** Task goal **
Repeat the whole listing exactly as written.

START Data extract

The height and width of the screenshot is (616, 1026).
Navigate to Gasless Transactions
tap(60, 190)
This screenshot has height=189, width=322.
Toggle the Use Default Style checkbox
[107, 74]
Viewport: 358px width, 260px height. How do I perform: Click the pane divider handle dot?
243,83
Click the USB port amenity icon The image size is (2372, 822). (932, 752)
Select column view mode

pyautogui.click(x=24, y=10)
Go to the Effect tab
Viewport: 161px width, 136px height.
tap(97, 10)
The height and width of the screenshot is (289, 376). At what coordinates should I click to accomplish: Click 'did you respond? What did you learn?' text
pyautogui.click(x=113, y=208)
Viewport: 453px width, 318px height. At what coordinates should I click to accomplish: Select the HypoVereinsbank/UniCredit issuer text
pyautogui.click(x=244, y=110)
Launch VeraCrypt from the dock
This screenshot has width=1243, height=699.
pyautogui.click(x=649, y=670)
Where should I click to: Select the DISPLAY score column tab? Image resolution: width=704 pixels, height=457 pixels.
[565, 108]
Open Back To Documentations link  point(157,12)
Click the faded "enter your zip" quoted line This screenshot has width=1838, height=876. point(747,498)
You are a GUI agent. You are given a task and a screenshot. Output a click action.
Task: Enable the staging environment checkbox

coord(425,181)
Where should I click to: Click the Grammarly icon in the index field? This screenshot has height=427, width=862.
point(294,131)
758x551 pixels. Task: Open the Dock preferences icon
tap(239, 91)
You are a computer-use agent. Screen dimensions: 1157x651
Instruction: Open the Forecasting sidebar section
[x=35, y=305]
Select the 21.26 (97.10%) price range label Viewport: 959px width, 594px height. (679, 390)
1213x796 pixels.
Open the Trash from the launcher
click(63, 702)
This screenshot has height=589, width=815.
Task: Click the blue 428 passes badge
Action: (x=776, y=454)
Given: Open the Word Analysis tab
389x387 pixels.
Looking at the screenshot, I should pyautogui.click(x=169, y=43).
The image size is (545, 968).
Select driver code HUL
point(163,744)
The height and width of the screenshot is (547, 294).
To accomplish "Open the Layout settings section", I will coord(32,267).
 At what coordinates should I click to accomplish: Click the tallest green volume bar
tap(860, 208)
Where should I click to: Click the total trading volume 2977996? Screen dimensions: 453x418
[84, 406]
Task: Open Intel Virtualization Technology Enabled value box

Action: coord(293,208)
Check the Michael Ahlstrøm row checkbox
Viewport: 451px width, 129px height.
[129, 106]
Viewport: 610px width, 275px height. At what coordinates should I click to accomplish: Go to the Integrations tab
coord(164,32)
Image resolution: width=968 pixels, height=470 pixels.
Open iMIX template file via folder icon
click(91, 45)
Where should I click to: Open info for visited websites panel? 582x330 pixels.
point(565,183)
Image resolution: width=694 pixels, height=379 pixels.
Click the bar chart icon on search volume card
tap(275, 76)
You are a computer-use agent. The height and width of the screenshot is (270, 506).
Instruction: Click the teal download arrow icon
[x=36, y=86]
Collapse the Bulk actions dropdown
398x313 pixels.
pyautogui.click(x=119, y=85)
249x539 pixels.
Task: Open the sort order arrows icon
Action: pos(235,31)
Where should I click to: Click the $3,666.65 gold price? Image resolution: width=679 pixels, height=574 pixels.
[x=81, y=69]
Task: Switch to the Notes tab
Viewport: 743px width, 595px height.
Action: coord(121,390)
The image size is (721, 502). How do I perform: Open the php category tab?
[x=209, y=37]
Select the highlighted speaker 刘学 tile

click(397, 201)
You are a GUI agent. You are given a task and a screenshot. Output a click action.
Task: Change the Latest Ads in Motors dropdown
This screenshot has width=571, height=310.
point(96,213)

END Data extract

** Response to the task **
The height and width of the screenshot is (616, 1026).
Navigate to Gasless Transactions
tap(60, 190)
This screenshot has height=189, width=322.
Toggle the Use Default Style checkbox
[107, 74]
Viewport: 358px width, 260px height. How do I perform: Click the pane divider handle dot?
243,83
Click the USB port amenity icon The image size is (2372, 822). (932, 752)
Select column view mode

pyautogui.click(x=24, y=10)
Go to the Effect tab
Viewport: 161px width, 136px height.
tap(97, 10)
The height and width of the screenshot is (289, 376). At what coordinates should I click to accomplish: Click 'did you respond? What did you learn?' text
pyautogui.click(x=113, y=208)
Viewport: 453px width, 318px height. At what coordinates should I click to accomplish: Select the HypoVereinsbank/UniCredit issuer text
pyautogui.click(x=244, y=110)
Launch VeraCrypt from the dock
This screenshot has width=1243, height=699.
pyautogui.click(x=649, y=670)
Where should I click to: Select the DISPLAY score column tab? Image resolution: width=704 pixels, height=457 pixels.
[565, 108]
Open Back To Documentations link  point(157,12)
Click the faded "enter your zip" quoted line This screenshot has width=1838, height=876. point(747,498)
You are a GUI agent. You are given a task and a screenshot. Output a click action.
Task: Enable the staging environment checkbox

coord(425,181)
Where should I click to: Click the Grammarly icon in the index field? This screenshot has height=427, width=862.
point(294,131)
758x551 pixels. Task: Open the Dock preferences icon
tap(239, 91)
You are a computer-use agent. Screen dimensions: 1157x651
Instruction: Open the Forecasting sidebar section
[x=35, y=305]
Select the 21.26 (97.10%) price range label Viewport: 959px width, 594px height. (679, 390)
1213x796 pixels.
Open the Trash from the launcher
click(63, 702)
This screenshot has height=589, width=815.
Task: Click the blue 428 passes badge
Action: (x=776, y=454)
Given: Open the Word Analysis tab
389x387 pixels.
Looking at the screenshot, I should pyautogui.click(x=169, y=43).
The image size is (545, 968).
Select driver code HUL
point(163,744)
The height and width of the screenshot is (547, 294).
To accomplish "Open the Layout settings section", I will coord(32,267).
 At what coordinates should I click to accomplish: Click the tallest green volume bar
tap(860, 208)
Where should I click to: Click the total trading volume 2977996? Screen dimensions: 453x418
[84, 406]
Task: Open Intel Virtualization Technology Enabled value box

Action: coord(293,208)
Check the Michael Ahlstrøm row checkbox
Viewport: 451px width, 129px height.
[129, 106]
Viewport: 610px width, 275px height. At what coordinates should I click to accomplish: Go to the Integrations tab
coord(164,32)
Image resolution: width=968 pixels, height=470 pixels.
Open iMIX template file via folder icon
click(91, 45)
Where should I click to: Open info for visited websites panel? 582x330 pixels.
point(565,183)
Image resolution: width=694 pixels, height=379 pixels.
Click the bar chart icon on search volume card
tap(275, 76)
You are a computer-use agent. The height and width of the screenshot is (270, 506).
Instruction: Click the teal download arrow icon
[x=36, y=86]
Collapse the Bulk actions dropdown
398x313 pixels.
pyautogui.click(x=119, y=85)
249x539 pixels.
Task: Open the sort order arrows icon
Action: pos(235,31)
Where should I click to: Click the $3,666.65 gold price? Image resolution: width=679 pixels, height=574 pixels.
[x=81, y=69]
Task: Switch to the Notes tab
Viewport: 743px width, 595px height.
Action: coord(121,390)
The image size is (721, 502). How do I perform: Open the php category tab?
[x=209, y=37]
Select the highlighted speaker 刘学 tile

click(397, 201)
You are a GUI agent. You are given a task and a screenshot. Output a click action.
Task: Change the Latest Ads in Motors dropdown
This screenshot has width=571, height=310.
point(96,213)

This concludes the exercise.